» **EXERCISE INSTRUCTIONS**: Please give back, word for word, each line from the start of the entries through the one in which "Получается Фнатик не" is found.

» **DATA RECORDS**:
########################################
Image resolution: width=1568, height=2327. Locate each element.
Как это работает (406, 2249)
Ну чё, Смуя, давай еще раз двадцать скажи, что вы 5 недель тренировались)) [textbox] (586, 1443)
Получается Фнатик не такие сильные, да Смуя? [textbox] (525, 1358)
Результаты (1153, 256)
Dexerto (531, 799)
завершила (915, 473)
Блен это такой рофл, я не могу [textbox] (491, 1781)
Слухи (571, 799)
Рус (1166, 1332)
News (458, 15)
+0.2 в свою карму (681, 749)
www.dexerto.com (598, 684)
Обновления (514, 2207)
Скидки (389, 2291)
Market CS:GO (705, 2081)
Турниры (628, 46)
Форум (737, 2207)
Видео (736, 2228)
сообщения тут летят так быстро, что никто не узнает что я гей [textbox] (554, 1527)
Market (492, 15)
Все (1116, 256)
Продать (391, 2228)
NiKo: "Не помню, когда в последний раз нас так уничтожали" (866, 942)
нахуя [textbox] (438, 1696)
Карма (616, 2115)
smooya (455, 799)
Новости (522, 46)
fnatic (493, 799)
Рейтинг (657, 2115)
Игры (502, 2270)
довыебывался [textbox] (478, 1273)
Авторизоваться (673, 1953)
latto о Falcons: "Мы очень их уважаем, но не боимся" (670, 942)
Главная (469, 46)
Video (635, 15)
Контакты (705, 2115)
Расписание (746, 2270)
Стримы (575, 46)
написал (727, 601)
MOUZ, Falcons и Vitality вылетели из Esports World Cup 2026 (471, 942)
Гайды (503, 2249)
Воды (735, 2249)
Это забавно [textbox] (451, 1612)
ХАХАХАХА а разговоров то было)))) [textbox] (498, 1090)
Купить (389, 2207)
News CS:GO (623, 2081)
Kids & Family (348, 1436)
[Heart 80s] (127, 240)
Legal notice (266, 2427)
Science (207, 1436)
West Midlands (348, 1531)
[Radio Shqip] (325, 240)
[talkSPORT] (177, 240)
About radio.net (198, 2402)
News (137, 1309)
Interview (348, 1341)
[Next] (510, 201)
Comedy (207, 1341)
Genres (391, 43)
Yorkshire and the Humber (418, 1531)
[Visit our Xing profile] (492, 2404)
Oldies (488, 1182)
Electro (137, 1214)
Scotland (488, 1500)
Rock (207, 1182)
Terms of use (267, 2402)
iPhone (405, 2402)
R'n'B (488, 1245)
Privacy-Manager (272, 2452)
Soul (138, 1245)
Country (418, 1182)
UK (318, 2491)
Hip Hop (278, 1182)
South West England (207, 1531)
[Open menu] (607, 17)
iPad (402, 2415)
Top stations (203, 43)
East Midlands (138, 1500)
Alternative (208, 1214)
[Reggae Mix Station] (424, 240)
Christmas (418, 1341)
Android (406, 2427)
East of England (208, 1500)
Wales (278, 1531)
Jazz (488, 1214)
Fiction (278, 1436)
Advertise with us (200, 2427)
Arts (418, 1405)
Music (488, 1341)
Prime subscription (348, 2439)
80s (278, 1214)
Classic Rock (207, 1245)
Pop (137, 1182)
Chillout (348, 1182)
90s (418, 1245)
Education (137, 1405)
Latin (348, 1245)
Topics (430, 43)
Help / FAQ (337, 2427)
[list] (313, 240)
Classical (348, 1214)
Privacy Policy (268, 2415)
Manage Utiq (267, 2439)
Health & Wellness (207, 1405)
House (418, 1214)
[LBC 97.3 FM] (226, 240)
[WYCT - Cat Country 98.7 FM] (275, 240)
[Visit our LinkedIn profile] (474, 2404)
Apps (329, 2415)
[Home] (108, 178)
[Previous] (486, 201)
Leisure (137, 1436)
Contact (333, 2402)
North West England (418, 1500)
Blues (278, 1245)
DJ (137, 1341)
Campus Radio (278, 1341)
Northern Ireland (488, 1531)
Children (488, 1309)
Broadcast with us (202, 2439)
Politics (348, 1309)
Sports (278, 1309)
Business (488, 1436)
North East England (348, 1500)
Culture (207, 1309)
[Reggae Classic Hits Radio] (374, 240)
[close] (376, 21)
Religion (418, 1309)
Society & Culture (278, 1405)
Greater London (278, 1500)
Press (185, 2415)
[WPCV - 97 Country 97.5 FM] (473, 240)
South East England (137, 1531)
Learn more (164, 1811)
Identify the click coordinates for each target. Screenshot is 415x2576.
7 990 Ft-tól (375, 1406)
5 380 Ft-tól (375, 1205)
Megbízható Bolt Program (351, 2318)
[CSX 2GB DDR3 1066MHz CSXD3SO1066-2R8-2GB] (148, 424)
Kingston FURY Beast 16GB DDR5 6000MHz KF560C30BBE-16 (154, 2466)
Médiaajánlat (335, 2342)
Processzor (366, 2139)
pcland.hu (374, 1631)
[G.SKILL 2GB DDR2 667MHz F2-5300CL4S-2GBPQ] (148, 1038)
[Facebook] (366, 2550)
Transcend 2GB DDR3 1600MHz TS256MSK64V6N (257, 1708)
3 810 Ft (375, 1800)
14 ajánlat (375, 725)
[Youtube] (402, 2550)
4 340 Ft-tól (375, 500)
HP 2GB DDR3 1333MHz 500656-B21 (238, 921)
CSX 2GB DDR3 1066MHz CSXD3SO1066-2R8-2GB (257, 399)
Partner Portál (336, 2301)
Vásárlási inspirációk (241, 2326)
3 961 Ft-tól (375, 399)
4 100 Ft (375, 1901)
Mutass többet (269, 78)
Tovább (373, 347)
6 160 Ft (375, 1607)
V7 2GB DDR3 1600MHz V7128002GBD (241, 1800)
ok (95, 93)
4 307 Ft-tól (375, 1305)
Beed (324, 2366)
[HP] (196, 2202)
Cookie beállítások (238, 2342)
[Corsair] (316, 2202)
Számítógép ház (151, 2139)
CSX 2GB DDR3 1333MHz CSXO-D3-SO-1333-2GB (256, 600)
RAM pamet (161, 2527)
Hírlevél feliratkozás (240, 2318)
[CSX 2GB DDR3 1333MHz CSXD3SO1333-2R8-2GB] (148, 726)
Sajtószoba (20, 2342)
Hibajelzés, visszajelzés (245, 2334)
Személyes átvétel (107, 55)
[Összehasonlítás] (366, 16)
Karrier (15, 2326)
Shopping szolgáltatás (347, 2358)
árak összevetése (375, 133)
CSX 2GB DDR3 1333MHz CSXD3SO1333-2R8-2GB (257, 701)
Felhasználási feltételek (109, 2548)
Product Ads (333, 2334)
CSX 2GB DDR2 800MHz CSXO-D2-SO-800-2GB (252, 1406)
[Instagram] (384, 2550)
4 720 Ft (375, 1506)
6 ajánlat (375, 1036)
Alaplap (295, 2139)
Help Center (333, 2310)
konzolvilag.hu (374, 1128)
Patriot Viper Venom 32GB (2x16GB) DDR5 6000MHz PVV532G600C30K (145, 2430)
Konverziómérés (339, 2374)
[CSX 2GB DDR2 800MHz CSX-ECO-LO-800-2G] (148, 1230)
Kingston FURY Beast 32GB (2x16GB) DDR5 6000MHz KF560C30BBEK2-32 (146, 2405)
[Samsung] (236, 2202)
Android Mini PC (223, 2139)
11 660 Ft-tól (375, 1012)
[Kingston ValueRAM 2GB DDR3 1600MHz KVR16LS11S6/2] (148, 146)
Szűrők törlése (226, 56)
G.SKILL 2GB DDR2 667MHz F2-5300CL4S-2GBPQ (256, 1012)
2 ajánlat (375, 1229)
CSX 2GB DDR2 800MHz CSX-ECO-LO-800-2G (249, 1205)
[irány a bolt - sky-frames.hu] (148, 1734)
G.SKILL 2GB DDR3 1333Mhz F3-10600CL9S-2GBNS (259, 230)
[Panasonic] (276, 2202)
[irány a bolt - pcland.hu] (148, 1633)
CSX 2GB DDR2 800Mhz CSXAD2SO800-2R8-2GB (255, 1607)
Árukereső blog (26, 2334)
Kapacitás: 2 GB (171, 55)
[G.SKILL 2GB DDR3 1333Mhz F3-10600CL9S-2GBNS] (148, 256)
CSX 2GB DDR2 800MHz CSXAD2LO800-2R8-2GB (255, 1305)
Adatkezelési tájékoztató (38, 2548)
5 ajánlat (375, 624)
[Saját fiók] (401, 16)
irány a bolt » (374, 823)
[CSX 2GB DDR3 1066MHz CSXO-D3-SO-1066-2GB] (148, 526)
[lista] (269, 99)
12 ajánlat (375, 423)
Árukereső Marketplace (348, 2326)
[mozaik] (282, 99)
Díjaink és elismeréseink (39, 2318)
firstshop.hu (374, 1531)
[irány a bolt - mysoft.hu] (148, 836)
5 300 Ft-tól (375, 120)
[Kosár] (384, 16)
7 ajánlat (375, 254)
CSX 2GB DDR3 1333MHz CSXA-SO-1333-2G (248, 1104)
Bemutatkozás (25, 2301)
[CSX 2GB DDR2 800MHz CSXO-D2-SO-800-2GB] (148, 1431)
########################################
» **EXERCISE RESULT**:
Image resolution: width=1568, height=2327. Locate each element.
Как это работает (406, 2249)
Ну чё, Смуя, давай еще раз двадцать скажи, что вы 5 недель тренировались)) [textbox] (586, 1443)
Получается Фнатик не такие сильные, да Смуя? [textbox] (525, 1358)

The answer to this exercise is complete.